In the Friedman opinion, he suggests that free men have not only a right, but an obligation to "nullify" application of a law, when it leads to misjustice. On the other hand, federal Judge Alex Kozinksi disagrees. He thinks that:
...juries do not have a right to disregard the law. In fact, juries are sworn to apply the law. If they can’t do that or won’t do that–and you would not want to be before a jury that is lawless. … It’s an abomination. It’s a crime. It should not be allowed to happen. The juries should be told in no uncertain terms that if they can’t apply the law as instructed by the judge, they ought to get off.
This situation is quit similar to the Olofson case, in which the defendant lent an AR-15 rifle to a friend, the rifle chain-fired multiple bursts on a single pull of the trigger, and the BATF successfully prosecuted defendant Olofson for transferring a fully automatic weapon ... even though the BATF technician testified that the full-auto burst was only replicable under certain narrowly defined circumstances.
What looked like a "full auto" offense to the BATF may have looked like a "malfunction" to people who are fully cognizant of the technical aspects.

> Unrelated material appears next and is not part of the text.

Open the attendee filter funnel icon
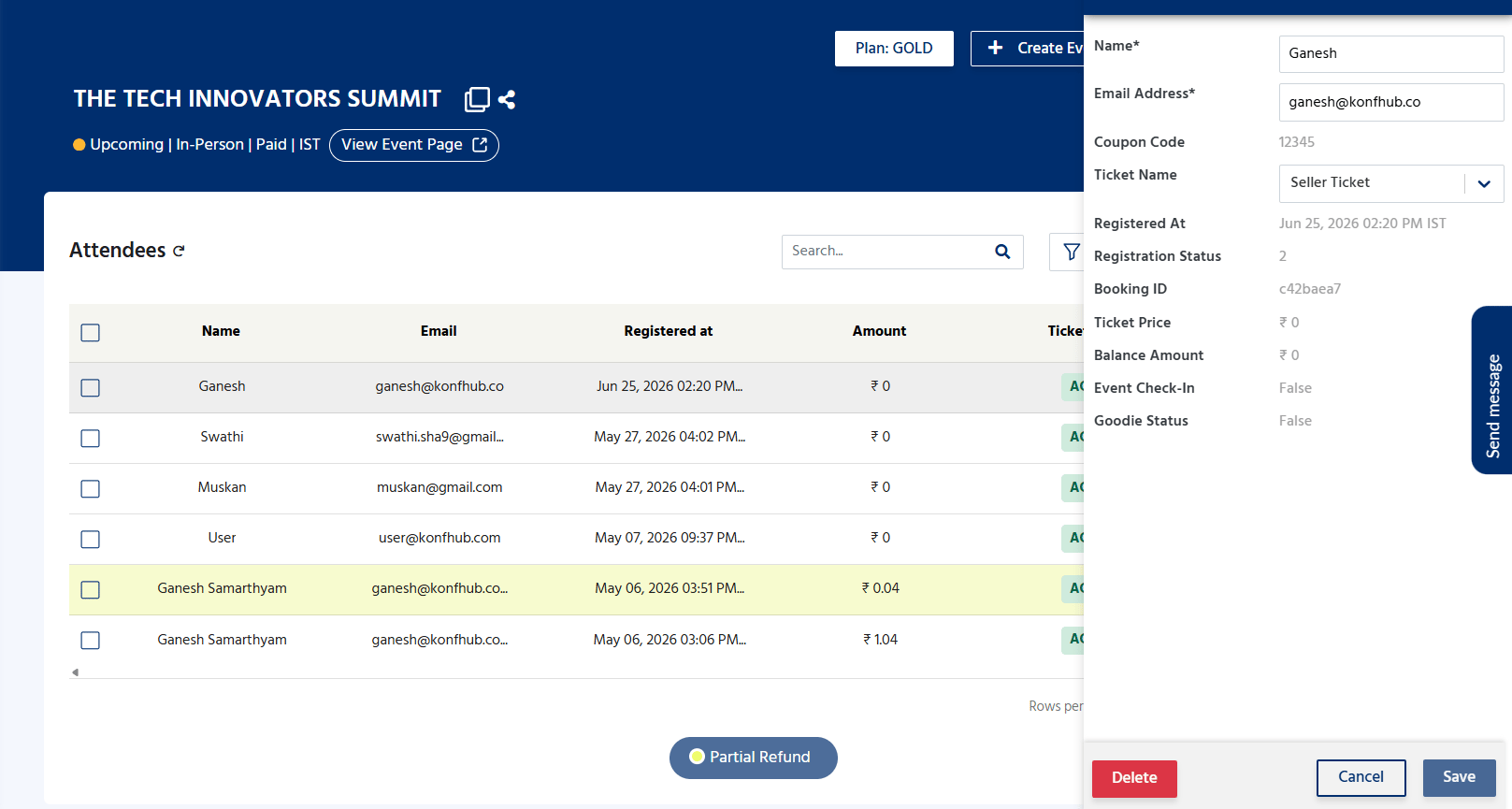The image size is (1512, 809). pyautogui.click(x=1071, y=252)
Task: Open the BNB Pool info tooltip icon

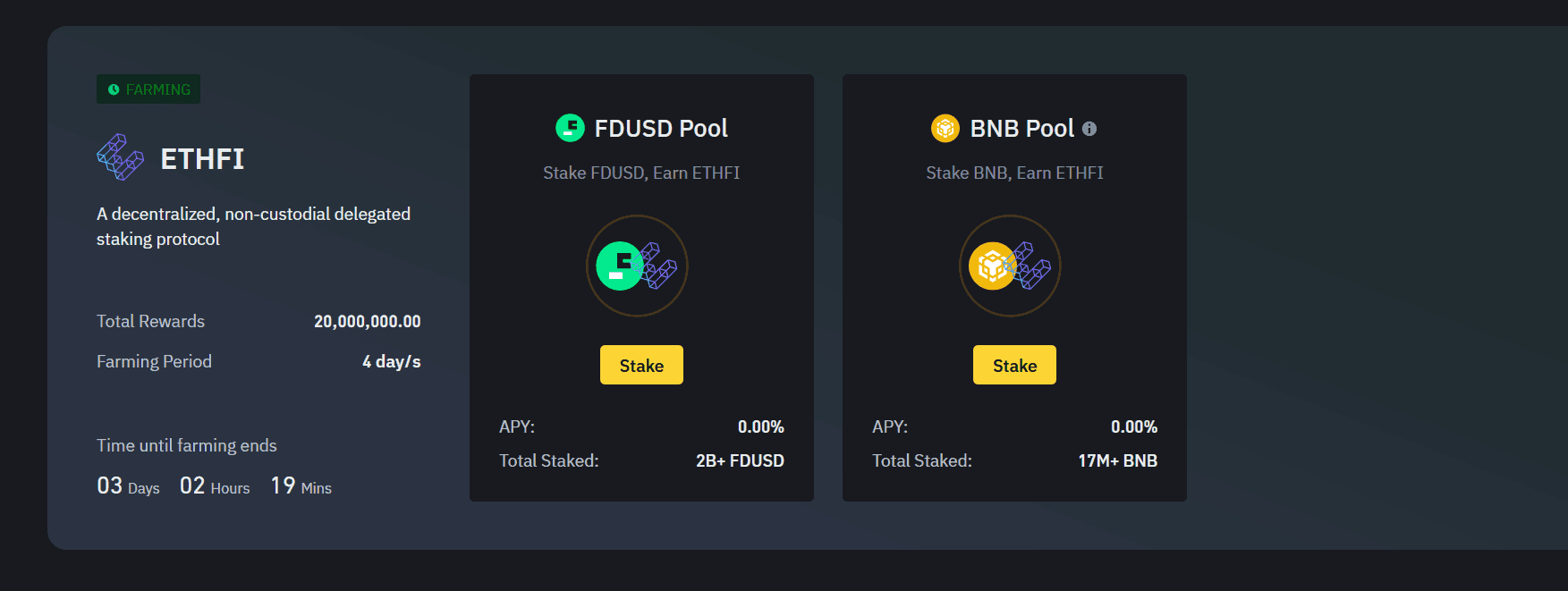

The jury was not conversant with the technical points, so Mr. Olofson was also sentenced to prison.
A better informed jury, the members having been aware of the concept of "Jury Nullification", might have decided to apply a more lenient sentence -- especially considering that the prosecutor and the judge conspired to provide narrow definitions and instructions to the jury.
If the reports are to believed the Defendant (Olofson) had no intent to create a full-auto weapon ... and if he had, it would have been the height of folly to then loan the rifle to
an acquaintance. [His representation in court may not have been as effective as it could have been, either.]
The jury in the Aitkens case might also ruled differently, if they were less intimidated by the judge's instructions .. or in that case, lack of instruction.
But now, in the "Cornell" case, we see a clear precedent that a jury might successfully interfere with the smooth flow of "justice" when they believe that Justice is not served by either an excessively harsh interpretation of the law, or by judicial instructions.
Might we all perhaps discover that our duty as jurors is to decide on the side of Justice, rather than "justice"?
(Video of the full discussion, hosted by the Independent Institute", is available at The Beacon Magazine here. It's presented in 5 parts, and you may be forgiven by skipping the first part. In fact, the entire discussion is pedantic, boring, and seems a forum for the individual speakers to pimp their own books as much as to examine legal controversy. Part 5 has the dialogue ... and lasts for 37 minutes.)